**Task objective**
Take the lines below beginning at the line that has "Resources (933, 104)" and stopping after the line that has "[My account] (73, 22)", and print them exactly as they are, with no other lines.

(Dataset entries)
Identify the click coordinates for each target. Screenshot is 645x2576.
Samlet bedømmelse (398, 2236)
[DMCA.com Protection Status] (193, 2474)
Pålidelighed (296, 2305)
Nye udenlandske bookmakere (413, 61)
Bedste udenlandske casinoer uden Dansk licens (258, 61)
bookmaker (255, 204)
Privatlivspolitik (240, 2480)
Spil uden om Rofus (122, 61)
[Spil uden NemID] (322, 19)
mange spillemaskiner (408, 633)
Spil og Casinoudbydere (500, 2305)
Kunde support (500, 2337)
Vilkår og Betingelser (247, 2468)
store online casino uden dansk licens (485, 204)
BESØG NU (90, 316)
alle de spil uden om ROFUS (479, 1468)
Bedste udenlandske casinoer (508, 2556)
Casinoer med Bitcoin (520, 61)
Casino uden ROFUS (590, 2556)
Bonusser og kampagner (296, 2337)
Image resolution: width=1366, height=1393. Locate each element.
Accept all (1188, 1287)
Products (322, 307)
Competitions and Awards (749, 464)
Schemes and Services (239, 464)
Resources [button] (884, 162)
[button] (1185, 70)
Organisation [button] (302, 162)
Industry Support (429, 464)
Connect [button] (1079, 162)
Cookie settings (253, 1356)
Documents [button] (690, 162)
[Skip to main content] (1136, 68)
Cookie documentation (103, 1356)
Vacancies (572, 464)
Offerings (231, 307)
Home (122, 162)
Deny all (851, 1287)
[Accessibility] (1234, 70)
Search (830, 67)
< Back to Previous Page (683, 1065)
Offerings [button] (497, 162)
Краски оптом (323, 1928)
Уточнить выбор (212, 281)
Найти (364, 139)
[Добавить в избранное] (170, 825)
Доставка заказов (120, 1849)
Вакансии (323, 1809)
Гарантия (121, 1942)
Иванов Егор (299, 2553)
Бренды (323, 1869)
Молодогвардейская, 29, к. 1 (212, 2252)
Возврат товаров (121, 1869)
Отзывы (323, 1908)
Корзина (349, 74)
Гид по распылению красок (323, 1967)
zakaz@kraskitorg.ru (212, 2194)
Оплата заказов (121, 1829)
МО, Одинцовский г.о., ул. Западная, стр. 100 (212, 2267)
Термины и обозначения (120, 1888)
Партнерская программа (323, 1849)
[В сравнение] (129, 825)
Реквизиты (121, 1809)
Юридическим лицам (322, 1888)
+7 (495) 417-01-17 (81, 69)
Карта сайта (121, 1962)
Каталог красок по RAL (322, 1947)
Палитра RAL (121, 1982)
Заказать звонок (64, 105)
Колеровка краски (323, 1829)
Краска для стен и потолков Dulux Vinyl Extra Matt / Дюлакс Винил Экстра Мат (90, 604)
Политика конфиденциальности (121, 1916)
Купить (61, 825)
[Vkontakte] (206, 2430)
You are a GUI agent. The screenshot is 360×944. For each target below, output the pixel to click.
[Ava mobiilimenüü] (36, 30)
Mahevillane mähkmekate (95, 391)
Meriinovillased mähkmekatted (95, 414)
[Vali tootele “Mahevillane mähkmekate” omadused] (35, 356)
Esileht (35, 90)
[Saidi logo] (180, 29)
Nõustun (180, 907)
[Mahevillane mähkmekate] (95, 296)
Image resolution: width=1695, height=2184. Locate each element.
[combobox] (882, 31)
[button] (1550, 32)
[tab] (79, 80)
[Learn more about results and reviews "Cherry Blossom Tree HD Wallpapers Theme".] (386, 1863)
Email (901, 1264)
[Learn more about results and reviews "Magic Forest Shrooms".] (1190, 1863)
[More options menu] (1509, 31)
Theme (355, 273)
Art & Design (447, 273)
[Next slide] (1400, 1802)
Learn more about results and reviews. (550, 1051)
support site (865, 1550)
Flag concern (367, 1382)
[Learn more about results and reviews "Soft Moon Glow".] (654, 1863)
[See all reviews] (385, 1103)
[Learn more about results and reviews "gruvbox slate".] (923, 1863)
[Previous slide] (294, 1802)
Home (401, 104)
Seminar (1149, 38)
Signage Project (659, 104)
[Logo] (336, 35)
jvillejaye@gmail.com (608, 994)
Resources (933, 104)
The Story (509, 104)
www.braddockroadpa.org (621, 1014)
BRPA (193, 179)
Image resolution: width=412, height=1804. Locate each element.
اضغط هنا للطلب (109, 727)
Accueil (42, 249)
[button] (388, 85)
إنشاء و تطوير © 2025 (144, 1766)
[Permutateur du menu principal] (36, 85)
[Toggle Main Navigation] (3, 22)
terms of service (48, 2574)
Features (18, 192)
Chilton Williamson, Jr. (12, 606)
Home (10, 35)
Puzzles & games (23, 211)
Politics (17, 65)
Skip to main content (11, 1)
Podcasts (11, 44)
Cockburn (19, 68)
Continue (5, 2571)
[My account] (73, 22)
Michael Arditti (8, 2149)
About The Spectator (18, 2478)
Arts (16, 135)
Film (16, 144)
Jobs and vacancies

**Answer section**
Resources (933, 104)
The Story (509, 104)
www.braddockroadpa.org (621, 1014)
BRPA (193, 179)
Image resolution: width=412, height=1804. Locate each element.
اضغط هنا للطلب (109, 727)
Accueil (42, 249)
[button] (388, 85)
إنشاء و تطوير © 2025 (144, 1766)
[Permutateur du menu principal] (36, 85)
[Toggle Main Navigation] (3, 22)
terms of service (48, 2574)
Features (18, 192)
Chilton Williamson, Jr. (12, 606)
Home (10, 35)
Puzzles & games (23, 211)
Politics (17, 65)
Skip to main content (11, 1)
Podcasts (11, 44)
Cockburn (19, 68)
Continue (5, 2571)
[My account] (73, 22)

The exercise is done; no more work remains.